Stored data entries
+++
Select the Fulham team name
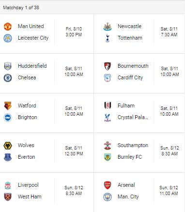click(126, 106)
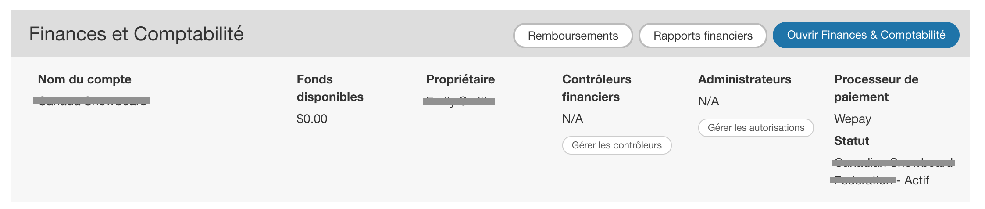Select the Contrôleurs financiers label
Viewport: 985px width, 209px height.
coord(596,88)
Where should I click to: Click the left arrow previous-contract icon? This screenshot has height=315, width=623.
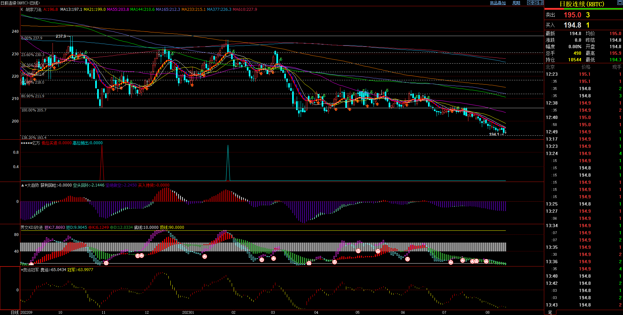(530, 3)
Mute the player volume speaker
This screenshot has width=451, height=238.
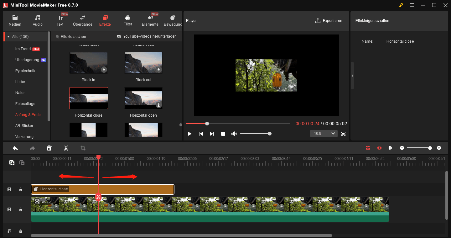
+++
**ASSIGNMENT**
For every entry above, write it out exactly and remove any image.

**PROBLEM SOLUTION**
Select the Fulham team name
click(126, 106)
Select the Contrôleurs financiers label
Viewport: 985px width, 209px height.
coord(596,88)
Where should I click to: Click the left arrow previous-contract icon? This screenshot has height=315, width=623.
(530, 3)
Mute the player volume speaker
This screenshot has width=451, height=238.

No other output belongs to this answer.